§ TEKS HASIL EKSTRAKSI:
---*---

Kemajuan suatu bangsa terletak pada tsaqofah dan madaniyah. Tsaqofah adalah gerakan yang tidak tampak tapi memiliki pengaruh yang sangat dahsyat, contohnya membina, mendidik, menegakkan disiplin, memotivasi dan sebagainya.
Madaniyah adalah gerakan yang tampak juga mempunyai pengaruh yang tidak sedikit bagi kehidupan, contohnya adalah pembangunan jalan, masjid, balai pertemuan, alat transportasi dan sebagainya. Dua gerakan tersebut, jika integrit akan menjadi kekuatan yang hebat, yang dinamakan dengan hadhoroh.
Mengingat pentingnya gerakan tersebut, maka segala potensi dan upaya untuk meningkatkan kualitas diperlukan. Wadah yang tepat untuk itu adalah institusi pendidikan.
Institusi manapun dan apapun baik formal, informal dan non formal, tradisional dan modern, pasti memiliki standar operasional dan sistem dalam melaksanakan gerakan-gerakan tsaqofah. Pendidikan nasional memiliki sistem pendidikan sendiri, baik manajemen, pembinaan bahkan sistem ukur hasil proses belajar akhir melalui UAN. Lembaga pendidikan tradisional, seperti pondok salafiyah juga memiliki sistem, manajemen, pembinaan dan pengajaran sendiri.
Lembaga pendidikan pesantren salafiyah secara manajemen dikelola oleh kyainya. Sementara pembinaan terhadap santri hanya difokuskan pada pembinaan aqidah tauhid. Tidak tampak banyak pembangunan karakter (character building). Adapun pengajarannya, hanya difokuskan pada penguasan terhadap buku turost atau kitab kuning yang mengunakan sistem sorogan sebagai sistem tranformasinya.
Adapun lembaga pendidikan pesantren modern seperti Gontor juga memiliki sistem yang spesifik dalam melaksanakan gerakan-gerakan tsaqofah tarbawiyah. Sistem pendidikan Gontor diciptakan untuk kehidupan maka sistem pendidikan Gontor itu sifatnya holistis dan komprehensif (jaami' syamil). Bukan hanya untuk kepentingan akademis saja, tetapi juga untuk pembentukan karakter, bahkan sampai menyentuh kepentingan kelangsungan hidup santri di pondok dan di masyarakat kelak.
Ada beberapa sistem kunci yang diterapkan Gontor dalam menggerakkan dan menata totalitas kehidupan. Sistem-sistem tersebut adalah:
1. Sistem pengajaran
2. Sistem kepemimpinan
3. Sistem pendanaan
4. Sistem kaderisasi
5. Sistem kesejahteraan
6. Sistem kepengasuhan
Sistem-sistem tersebut di atas senantiasa dipertahankan oleh Gontor secara konsisten dan tidak berubah-ubah meskipun mengalami perubahan pelaksananya dari generasi ke generasi. Dalam hal ini, Gontor menganut teguh prinsip “al-muhafadzoh 'alal qodimis sholih wal ahdzu bil jadiidil aslah”.

---*---

§ DATA YANG DIBERIKAN:
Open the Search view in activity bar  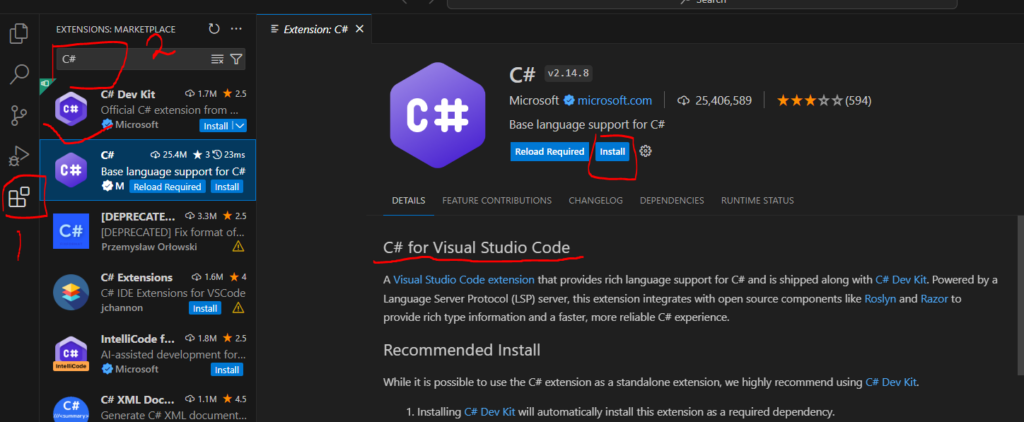coord(19,74)
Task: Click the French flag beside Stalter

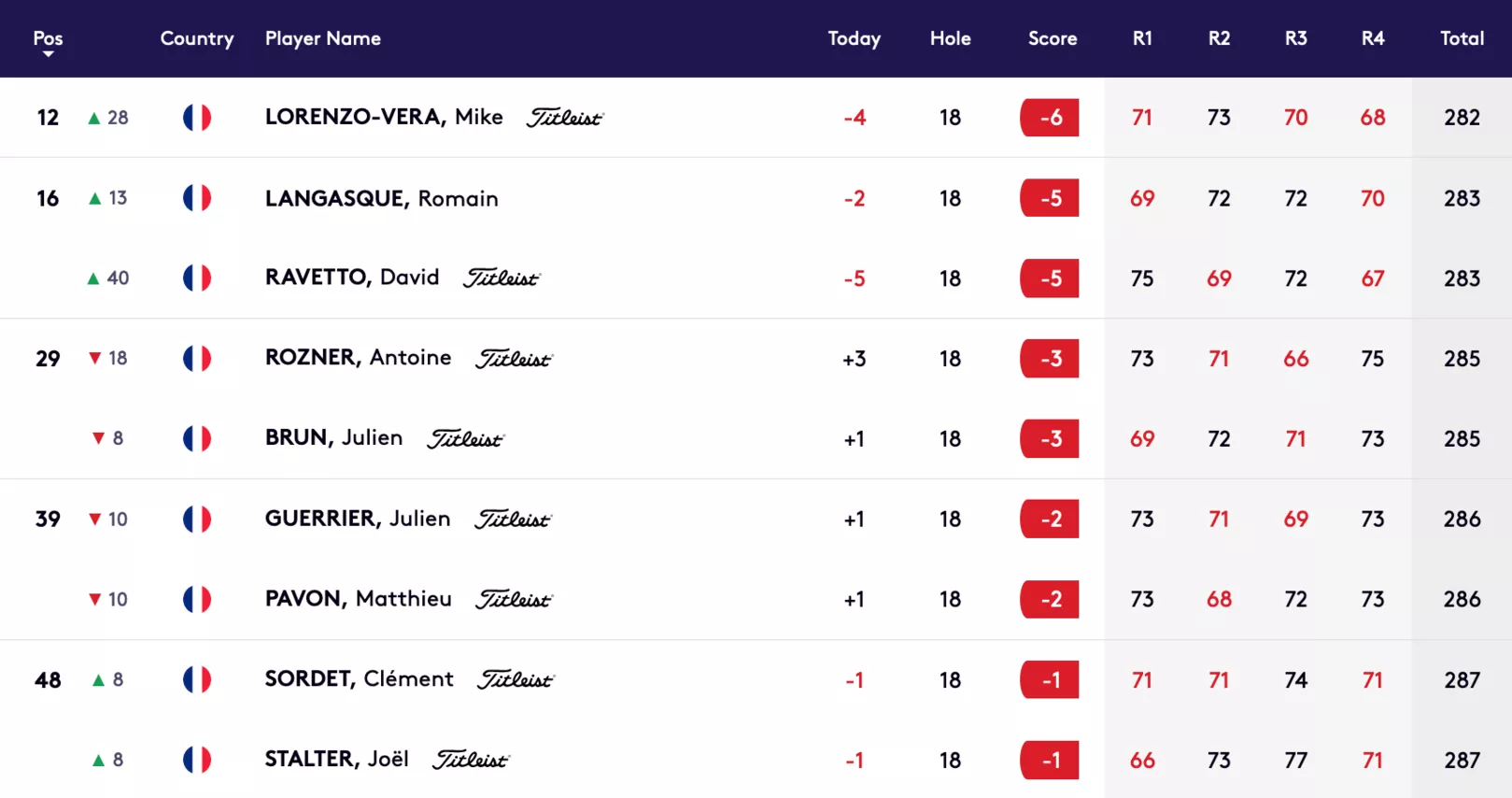Action: click(x=197, y=760)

---*---

§ SOAL LATIHAN:
a) Dalam teks tentang sistem pendidikan pesantren, apa nama kekuatan hebat yang terbentuk jika tsaqofah dan madaniyah terintegrasi?
b) Tuliskan ulang tanpa perubahan bagian teks tentang sistem pendidikan pesantren yang dibuka dengan kata-kata berisi "Madaniyah adalah gerakan" dan ditutup dengan "dinamakan dengan hadhoroh.".
c) Rangkum teks tentang sistem pendidikan pesantren dalam tiga kalimat.
Materi di atas tidak perlu dipakai untuk mengerjakan apa pun.

§ JAWABAN BERURUTAN:
a) Hadhoroh.

b)
Madaniyah adalah gerakan yang tampak juga mempunyai pengaruh yang tidak sedikit bagi kehidupan, contohnya adalah pembangunan jalan, masjid, balai pertemuan, alat transportasi dan sebagainya. Dua gerakan tersebut, jika integrit akan menjadi kekuatan yang hebat, yang dinamakan dengan hadhoroh.

c) Kemajuan suatu bangsa terletak pada tsaqofah, yaitu gerakan tak tampak seperti membina dan mendidik, serta madaniyah, yaitu gerakan tampak seperti pembangunan jalan dan masjid, dan wadah yang tepat untuk meningkatkan kualitasnya adalah institusi pendidikan. Pesantren salafiyah dikelola oleh kyainya, pembinaan santrinya difokuskan pada aqidah tauhid, dan pengajarannya difokuskan pada kitab kuning dengan sistem sorogan. Gontor menerapkan sistem pendidikan yang holistis dan komprehensif melalui enam sistem kunci, yang dipertahankan secara konsisten dari generasi ke generasi.